--- Start of Items ---

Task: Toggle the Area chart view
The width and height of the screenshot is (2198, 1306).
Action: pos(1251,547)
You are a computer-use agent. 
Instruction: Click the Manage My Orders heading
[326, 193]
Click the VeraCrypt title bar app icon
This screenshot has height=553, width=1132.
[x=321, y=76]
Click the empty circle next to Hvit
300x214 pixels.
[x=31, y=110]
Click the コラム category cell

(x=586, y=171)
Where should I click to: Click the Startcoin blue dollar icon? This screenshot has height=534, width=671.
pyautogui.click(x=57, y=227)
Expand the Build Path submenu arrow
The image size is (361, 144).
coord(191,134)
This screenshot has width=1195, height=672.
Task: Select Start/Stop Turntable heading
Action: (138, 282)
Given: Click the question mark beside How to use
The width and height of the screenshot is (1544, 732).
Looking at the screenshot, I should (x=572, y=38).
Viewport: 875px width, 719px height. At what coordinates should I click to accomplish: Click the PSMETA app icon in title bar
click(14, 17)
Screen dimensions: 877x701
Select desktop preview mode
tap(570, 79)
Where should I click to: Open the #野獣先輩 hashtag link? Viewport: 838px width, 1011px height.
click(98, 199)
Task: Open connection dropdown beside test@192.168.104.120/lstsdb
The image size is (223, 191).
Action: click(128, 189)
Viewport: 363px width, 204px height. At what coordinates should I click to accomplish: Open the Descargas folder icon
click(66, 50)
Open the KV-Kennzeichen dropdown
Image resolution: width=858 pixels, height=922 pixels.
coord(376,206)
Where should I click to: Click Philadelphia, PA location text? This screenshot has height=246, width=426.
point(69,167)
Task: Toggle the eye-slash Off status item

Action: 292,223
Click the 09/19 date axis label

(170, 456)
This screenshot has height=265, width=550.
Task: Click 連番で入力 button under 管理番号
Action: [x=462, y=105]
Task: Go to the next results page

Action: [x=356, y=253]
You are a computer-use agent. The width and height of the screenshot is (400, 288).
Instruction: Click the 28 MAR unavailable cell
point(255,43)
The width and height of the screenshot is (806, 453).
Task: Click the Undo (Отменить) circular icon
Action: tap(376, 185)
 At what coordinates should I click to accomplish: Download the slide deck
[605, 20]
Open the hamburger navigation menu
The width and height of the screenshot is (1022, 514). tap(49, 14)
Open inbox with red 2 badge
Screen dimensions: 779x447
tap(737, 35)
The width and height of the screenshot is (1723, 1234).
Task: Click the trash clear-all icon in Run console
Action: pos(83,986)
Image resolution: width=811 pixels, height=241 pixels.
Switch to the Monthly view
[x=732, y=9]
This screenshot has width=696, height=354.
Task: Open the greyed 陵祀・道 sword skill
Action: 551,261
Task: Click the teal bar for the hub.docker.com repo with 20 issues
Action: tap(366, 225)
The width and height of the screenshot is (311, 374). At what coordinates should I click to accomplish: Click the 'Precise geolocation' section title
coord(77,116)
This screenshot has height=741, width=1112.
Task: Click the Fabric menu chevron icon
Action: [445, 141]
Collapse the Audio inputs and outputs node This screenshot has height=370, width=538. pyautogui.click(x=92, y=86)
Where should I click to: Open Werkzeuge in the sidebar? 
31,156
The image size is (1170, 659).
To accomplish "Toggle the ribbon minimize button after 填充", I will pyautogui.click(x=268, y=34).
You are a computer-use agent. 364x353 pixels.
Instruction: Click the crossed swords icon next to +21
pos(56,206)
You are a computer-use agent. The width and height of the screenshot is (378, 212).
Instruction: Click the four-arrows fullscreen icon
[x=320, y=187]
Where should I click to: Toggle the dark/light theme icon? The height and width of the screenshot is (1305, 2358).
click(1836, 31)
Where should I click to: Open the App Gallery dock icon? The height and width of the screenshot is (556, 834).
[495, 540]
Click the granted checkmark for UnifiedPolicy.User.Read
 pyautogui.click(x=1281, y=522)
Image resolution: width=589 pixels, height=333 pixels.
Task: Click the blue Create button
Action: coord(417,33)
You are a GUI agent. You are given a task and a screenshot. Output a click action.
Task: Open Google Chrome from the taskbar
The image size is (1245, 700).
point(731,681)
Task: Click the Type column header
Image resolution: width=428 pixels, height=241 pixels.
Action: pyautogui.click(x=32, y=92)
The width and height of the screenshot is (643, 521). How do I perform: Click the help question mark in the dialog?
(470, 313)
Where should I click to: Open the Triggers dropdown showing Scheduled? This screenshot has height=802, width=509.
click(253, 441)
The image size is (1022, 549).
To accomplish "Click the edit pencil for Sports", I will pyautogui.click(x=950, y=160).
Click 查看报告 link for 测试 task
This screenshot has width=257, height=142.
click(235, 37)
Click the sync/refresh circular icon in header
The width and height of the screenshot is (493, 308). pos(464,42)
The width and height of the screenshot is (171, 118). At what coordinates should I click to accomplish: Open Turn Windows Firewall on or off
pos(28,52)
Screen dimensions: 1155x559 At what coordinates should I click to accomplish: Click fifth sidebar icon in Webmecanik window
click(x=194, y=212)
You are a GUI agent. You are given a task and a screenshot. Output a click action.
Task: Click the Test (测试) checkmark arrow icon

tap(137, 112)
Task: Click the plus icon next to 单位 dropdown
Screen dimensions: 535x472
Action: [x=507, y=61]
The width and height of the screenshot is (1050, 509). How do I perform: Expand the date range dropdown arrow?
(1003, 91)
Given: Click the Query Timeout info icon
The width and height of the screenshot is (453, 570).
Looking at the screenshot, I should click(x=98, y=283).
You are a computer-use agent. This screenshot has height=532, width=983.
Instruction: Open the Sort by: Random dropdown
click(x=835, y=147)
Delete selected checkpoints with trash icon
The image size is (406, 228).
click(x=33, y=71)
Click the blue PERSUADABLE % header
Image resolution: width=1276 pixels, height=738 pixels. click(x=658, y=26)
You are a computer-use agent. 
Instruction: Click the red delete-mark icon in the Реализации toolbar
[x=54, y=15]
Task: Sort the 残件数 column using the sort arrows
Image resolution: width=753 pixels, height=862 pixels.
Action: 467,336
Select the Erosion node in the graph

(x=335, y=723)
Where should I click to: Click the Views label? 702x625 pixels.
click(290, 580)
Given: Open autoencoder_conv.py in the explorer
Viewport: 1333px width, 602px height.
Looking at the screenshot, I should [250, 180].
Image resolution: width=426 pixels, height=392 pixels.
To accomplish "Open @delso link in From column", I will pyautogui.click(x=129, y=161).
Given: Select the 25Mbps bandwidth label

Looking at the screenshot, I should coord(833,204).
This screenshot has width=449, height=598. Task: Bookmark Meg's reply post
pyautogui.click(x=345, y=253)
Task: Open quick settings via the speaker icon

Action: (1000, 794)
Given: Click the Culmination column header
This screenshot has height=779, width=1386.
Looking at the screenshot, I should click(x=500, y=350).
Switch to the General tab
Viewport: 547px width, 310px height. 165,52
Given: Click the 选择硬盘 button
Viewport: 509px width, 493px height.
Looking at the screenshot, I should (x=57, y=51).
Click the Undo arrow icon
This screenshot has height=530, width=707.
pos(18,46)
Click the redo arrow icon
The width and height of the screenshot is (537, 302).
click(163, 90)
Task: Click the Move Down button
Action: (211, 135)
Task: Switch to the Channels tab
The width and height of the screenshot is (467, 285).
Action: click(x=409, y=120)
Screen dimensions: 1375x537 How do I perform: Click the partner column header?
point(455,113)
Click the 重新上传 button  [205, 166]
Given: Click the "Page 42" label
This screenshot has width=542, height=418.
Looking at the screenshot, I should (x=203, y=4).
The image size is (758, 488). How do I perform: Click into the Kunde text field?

--- End of Items ---

## Aim of the exercise
Repeat the lines of the listing between the line holding "Where should I click to: Open the App" and the line holding "click(235, 37)", inclusive.

## Correct response
Where should I click to: Open the App Gallery dock icon? The height and width of the screenshot is (556, 834).
[495, 540]
Click the granted checkmark for UnifiedPolicy.User.Read
 pyautogui.click(x=1281, y=522)
Image resolution: width=589 pixels, height=333 pixels.
Task: Click the blue Create button
Action: coord(417,33)
You are a GUI agent. You are given a task and a screenshot. Output a click action.
Task: Open Google Chrome from the taskbar
The image size is (1245, 700).
point(731,681)
Task: Click the Type column header
Image resolution: width=428 pixels, height=241 pixels.
Action: pyautogui.click(x=32, y=92)
The width and height of the screenshot is (643, 521). How do I perform: Click the help question mark in the dialog?
(470, 313)
Where should I click to: Open the Triggers dropdown showing Scheduled? This screenshot has height=802, width=509.
click(253, 441)
The image size is (1022, 549).
To accomplish "Click the edit pencil for Sports", I will pyautogui.click(x=950, y=160).
Click 查看报告 link for 测试 task
This screenshot has width=257, height=142.
click(235, 37)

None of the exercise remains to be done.